> **YOUR ASSIGNMENT**: Given the material below, return only the lines starting at the line with "Click the arrow icon on Try Free button" and ending at the line with "Visit the @KINGJamez", exactly as they appear.

> **TASK MATERIAL**:
=== Begin Enclosure ===

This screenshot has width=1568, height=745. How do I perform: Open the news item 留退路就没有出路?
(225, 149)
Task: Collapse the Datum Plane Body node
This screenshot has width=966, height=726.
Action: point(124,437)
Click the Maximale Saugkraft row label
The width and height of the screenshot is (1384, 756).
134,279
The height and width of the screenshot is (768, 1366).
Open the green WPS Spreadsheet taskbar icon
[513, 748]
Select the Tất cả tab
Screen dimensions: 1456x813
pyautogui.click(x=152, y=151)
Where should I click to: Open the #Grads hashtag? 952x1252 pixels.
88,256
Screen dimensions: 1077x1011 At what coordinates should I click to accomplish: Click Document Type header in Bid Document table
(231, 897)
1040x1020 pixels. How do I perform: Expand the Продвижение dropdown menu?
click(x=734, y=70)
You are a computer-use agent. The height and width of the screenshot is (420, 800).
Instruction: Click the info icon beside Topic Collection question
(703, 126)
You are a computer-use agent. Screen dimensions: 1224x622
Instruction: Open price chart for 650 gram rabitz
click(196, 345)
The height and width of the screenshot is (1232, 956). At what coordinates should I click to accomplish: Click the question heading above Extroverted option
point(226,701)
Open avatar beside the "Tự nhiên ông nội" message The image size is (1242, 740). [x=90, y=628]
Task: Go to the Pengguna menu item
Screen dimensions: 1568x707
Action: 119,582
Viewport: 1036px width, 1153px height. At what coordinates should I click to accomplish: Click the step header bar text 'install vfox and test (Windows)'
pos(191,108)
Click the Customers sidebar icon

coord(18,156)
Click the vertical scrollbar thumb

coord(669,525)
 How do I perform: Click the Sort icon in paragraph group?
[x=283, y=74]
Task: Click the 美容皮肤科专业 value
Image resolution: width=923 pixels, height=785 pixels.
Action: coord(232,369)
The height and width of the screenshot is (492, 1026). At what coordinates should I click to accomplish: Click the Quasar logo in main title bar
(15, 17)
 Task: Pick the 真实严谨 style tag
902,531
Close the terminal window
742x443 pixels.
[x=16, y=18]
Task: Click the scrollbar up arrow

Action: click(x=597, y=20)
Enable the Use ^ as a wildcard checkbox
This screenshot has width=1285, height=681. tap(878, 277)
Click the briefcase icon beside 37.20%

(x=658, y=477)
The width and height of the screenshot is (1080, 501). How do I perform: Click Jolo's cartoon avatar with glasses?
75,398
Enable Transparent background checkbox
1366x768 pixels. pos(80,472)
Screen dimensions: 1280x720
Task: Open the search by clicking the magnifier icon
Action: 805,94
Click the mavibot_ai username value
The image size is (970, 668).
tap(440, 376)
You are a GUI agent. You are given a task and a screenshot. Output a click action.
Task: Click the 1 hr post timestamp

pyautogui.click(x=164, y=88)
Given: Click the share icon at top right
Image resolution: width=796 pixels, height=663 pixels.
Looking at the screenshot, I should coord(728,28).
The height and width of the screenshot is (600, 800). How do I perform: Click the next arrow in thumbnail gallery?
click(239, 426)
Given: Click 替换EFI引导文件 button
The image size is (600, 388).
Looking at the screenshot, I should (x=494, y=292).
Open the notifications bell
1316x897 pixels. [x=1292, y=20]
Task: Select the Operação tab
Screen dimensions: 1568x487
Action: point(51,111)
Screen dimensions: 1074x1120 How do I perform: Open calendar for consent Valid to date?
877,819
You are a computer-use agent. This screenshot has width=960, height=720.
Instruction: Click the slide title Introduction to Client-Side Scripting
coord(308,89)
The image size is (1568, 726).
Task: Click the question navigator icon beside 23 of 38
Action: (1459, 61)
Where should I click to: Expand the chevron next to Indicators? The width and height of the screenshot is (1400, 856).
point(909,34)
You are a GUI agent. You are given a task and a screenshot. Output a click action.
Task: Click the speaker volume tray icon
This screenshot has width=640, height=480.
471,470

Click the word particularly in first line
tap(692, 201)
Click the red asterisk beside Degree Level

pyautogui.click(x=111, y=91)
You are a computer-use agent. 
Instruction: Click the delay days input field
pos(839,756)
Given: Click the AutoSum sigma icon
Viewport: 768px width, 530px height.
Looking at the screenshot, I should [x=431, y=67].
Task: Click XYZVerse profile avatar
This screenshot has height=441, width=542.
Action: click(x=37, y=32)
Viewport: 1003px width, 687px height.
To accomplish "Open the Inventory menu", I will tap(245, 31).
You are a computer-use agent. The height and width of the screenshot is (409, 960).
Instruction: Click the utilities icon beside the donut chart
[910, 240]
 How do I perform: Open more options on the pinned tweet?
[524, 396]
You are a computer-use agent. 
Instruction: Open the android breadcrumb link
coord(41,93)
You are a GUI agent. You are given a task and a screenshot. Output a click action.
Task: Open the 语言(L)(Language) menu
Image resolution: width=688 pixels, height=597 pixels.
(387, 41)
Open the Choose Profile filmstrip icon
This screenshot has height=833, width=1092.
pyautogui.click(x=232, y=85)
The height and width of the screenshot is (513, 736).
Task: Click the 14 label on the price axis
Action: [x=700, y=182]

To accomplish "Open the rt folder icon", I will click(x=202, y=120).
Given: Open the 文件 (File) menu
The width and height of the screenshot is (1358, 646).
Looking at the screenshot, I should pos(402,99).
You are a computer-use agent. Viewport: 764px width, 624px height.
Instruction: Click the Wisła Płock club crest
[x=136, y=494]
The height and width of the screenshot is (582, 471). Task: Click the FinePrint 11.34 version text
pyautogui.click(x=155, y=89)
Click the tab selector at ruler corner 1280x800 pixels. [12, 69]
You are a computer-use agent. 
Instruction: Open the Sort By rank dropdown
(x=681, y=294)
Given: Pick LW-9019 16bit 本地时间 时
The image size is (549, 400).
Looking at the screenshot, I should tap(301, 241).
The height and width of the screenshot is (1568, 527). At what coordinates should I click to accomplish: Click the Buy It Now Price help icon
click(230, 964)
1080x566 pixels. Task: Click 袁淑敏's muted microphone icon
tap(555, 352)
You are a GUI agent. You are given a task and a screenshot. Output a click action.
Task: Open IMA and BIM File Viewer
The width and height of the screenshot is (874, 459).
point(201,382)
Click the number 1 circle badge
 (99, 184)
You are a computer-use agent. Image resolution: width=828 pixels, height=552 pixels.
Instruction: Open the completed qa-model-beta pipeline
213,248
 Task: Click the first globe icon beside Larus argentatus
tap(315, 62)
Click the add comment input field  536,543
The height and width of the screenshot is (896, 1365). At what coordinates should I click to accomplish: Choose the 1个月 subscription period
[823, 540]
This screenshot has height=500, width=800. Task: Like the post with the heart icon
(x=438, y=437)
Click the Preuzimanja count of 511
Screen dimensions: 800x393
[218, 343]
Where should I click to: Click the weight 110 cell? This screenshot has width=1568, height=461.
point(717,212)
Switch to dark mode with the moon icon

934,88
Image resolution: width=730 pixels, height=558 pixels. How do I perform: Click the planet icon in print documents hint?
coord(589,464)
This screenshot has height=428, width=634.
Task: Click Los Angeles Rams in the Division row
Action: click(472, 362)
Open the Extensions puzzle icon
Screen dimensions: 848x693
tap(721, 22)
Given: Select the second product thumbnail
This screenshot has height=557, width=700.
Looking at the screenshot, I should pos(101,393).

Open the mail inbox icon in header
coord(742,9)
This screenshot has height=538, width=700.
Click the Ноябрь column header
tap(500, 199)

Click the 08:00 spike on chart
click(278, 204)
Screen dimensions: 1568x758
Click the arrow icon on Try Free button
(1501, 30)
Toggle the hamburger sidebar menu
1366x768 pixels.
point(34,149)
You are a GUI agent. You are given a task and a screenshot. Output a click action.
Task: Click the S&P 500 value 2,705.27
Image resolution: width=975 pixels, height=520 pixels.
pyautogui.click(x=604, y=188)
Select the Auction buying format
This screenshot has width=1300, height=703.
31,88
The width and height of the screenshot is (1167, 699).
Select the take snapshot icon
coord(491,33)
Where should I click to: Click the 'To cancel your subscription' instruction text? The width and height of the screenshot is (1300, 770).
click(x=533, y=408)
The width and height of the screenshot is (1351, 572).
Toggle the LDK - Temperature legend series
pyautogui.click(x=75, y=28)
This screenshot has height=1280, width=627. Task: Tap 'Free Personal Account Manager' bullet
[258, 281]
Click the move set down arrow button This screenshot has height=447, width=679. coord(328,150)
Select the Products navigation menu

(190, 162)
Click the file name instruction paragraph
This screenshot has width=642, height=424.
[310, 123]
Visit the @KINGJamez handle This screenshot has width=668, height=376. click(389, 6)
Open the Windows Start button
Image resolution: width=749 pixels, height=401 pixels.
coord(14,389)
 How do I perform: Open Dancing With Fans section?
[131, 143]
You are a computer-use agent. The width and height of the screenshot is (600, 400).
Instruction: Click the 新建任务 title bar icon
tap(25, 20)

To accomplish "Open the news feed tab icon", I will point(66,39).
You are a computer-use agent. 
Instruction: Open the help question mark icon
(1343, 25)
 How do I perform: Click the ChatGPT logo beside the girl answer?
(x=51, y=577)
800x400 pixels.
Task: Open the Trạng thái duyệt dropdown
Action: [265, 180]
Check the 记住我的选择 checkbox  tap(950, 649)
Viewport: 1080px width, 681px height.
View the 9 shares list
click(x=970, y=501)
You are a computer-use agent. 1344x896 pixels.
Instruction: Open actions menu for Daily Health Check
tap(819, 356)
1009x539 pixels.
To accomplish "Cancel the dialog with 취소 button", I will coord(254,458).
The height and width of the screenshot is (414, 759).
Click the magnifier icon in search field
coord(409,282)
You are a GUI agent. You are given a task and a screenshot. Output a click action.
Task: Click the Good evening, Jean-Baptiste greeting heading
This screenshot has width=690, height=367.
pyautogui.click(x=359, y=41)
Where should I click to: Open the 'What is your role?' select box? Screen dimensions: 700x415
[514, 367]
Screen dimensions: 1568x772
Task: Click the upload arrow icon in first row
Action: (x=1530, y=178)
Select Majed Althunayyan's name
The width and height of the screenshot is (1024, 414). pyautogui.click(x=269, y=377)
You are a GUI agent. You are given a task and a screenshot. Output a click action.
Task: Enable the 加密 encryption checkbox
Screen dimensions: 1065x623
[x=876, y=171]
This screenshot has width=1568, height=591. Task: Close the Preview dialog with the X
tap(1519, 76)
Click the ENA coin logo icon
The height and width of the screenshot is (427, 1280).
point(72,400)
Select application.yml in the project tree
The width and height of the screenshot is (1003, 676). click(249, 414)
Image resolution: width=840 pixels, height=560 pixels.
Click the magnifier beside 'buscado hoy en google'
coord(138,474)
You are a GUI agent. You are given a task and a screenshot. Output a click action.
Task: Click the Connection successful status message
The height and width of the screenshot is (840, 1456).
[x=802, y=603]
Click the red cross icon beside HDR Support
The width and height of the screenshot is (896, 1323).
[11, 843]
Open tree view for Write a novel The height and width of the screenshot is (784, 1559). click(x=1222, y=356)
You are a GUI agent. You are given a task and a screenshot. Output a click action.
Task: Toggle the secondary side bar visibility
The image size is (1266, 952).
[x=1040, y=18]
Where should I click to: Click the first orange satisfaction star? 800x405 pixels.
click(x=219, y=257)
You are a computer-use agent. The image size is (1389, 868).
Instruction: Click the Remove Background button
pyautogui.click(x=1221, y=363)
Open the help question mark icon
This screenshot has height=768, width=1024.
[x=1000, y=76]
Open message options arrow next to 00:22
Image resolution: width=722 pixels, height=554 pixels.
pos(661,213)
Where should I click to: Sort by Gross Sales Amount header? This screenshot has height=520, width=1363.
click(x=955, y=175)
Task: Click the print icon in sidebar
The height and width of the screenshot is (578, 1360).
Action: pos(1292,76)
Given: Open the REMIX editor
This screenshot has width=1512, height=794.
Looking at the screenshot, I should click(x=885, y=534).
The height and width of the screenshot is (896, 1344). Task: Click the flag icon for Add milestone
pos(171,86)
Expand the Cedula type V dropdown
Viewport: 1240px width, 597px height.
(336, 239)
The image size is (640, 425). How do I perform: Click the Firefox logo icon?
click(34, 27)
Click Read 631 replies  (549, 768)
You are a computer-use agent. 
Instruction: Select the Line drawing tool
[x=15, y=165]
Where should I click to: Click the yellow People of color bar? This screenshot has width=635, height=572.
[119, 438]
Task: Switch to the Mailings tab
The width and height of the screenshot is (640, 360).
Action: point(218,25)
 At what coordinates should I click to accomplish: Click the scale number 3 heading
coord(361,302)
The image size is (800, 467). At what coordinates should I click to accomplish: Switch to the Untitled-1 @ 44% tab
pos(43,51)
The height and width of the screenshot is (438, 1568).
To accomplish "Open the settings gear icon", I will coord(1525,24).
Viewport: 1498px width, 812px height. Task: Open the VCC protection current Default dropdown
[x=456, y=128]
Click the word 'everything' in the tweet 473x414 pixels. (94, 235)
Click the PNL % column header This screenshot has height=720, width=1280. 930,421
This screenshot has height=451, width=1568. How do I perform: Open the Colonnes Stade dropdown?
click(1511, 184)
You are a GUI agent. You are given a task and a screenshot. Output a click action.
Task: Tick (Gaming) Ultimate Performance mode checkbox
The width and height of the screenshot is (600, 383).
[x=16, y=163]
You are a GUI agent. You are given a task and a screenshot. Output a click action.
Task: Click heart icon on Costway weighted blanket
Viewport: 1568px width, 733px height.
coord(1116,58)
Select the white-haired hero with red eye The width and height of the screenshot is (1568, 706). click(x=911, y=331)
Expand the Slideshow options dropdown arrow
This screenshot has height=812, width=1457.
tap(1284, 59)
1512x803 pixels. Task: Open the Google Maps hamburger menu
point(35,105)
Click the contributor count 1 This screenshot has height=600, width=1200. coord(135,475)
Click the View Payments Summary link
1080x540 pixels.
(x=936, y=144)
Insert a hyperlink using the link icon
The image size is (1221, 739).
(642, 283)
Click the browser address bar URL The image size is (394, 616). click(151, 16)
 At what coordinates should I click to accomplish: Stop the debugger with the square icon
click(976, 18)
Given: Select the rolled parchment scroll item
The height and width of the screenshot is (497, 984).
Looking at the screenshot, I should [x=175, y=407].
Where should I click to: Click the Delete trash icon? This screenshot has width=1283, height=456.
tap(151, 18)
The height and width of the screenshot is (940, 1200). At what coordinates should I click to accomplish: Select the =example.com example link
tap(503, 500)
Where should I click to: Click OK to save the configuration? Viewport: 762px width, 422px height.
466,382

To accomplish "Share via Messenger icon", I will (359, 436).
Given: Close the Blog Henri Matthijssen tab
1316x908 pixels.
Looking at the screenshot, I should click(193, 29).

=== End Enclosure ===

> **SOLVED EXERCISE**:
Click the arrow icon on Try Free button
(1501, 30)
Toggle the hamburger sidebar menu
1366x768 pixels.
point(34,149)
You are a GUI agent. You are given a task and a screenshot. Output a click action.
Task: Click the S&P 500 value 2,705.27
Image resolution: width=975 pixels, height=520 pixels.
pyautogui.click(x=604, y=188)
Select the Auction buying format
This screenshot has width=1300, height=703.
31,88
The width and height of the screenshot is (1167, 699).
Select the take snapshot icon
coord(491,33)
Where should I click to: Click the 'To cancel your subscription' instruction text? The width and height of the screenshot is (1300, 770).
click(x=533, y=408)
The width and height of the screenshot is (1351, 572).
Toggle the LDK - Temperature legend series
pyautogui.click(x=75, y=28)
This screenshot has height=1280, width=627. Task: Tap 'Free Personal Account Manager' bullet
[258, 281]
Click the move set down arrow button This screenshot has height=447, width=679. coord(328,150)
Select the Products navigation menu

(190, 162)
Click the file name instruction paragraph
This screenshot has width=642, height=424.
[310, 123]
Visit the @KINGJamez handle This screenshot has width=668, height=376. click(389, 6)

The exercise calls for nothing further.